De son côté, la présidence de la République, loin d’être une forteresse inexpugnable à l’égard du lobbying de Nestlé, a suivi de près le dossier”, ajoute la commission, qui se base sur “des documents recueillis par ses soins”: elle “savait, au moins depuis 2022, que Nestlé trichait depuis des années”. Alexis Kohler, à l’époque secrétaire général de l’Elysée, avait lui aussi reçu les dirigeants de Nestlé. Interrogé par la presse en février, Emmanuel Macron avait démenti être au courant du dossier.

Trois milliards d’euros

Parmi les conséquences de cette gestion du dossier, le rapport note que l’industriel a pu continuer à commercialiser son eau sous l’appellation – lucrative – d’eau minérale naturelle.  Dans le même temps, à ce jour, il n’y a pas “de vérifications exhaustives de l’absence de traitements interdits sur tous les sites de production d’eau conditionnée”, note-t-il.

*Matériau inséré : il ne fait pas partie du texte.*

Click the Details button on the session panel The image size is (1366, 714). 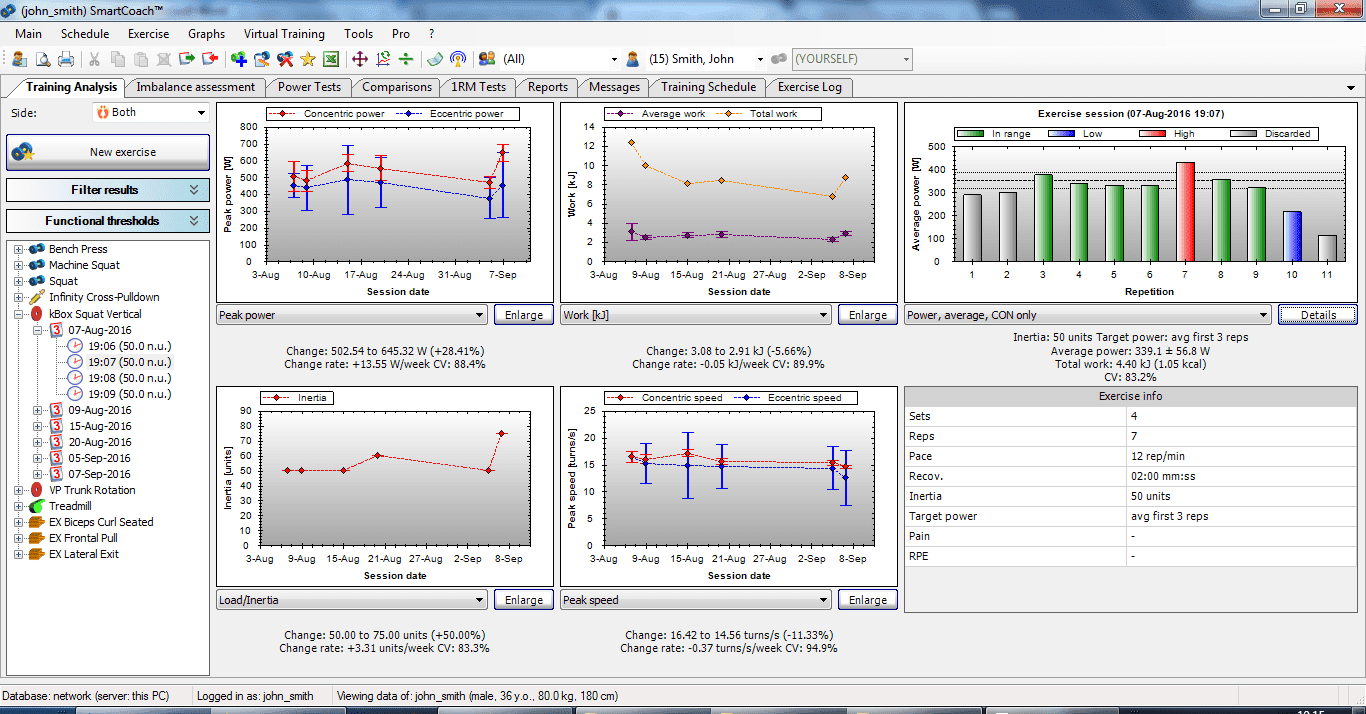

Parmi 28 recommandations, il préconise ainsi un suivi qualitatif des nappes, “un contrôle effectif du niveau de prélèvement réalisé par les minéraliers”, un meilleur étiquetage pour les consommateurs.

Aujourd’hui, Perrier attend la décision de renouvellement de son autorisation d’exploiter la source comme “eau minérale naturelle“. Alors que des hydrogéologues mandatés par l’Etat ont rendu un avis défavorable, la préfecture du Gard doit se prononcer d’ici au 7 août. En attendant, elle a donné deux mois au groupe pour retirer son système de microfiltration, estimant qu’il “modifie le microbisme de l’eau produite, en contradiction avec la réglementation”. Nestlé dit disposer de solutions alternatives, qu’il souhaite proposer aux autorités.

Globalement, le marché des eaux minérales et de source françaises (104 sites, 11 000 emplois directs) représente quelque 3 milliards d’euros de chiffre d’affaires annuel. Un rapport demandé par le gouvernement à l’Inspection générale des affaires sociales, lui aussi révélé par la presse, avait conclu en 2022 que 30% des marques d’eaux en bouteille “subissent des traitements non conformes”.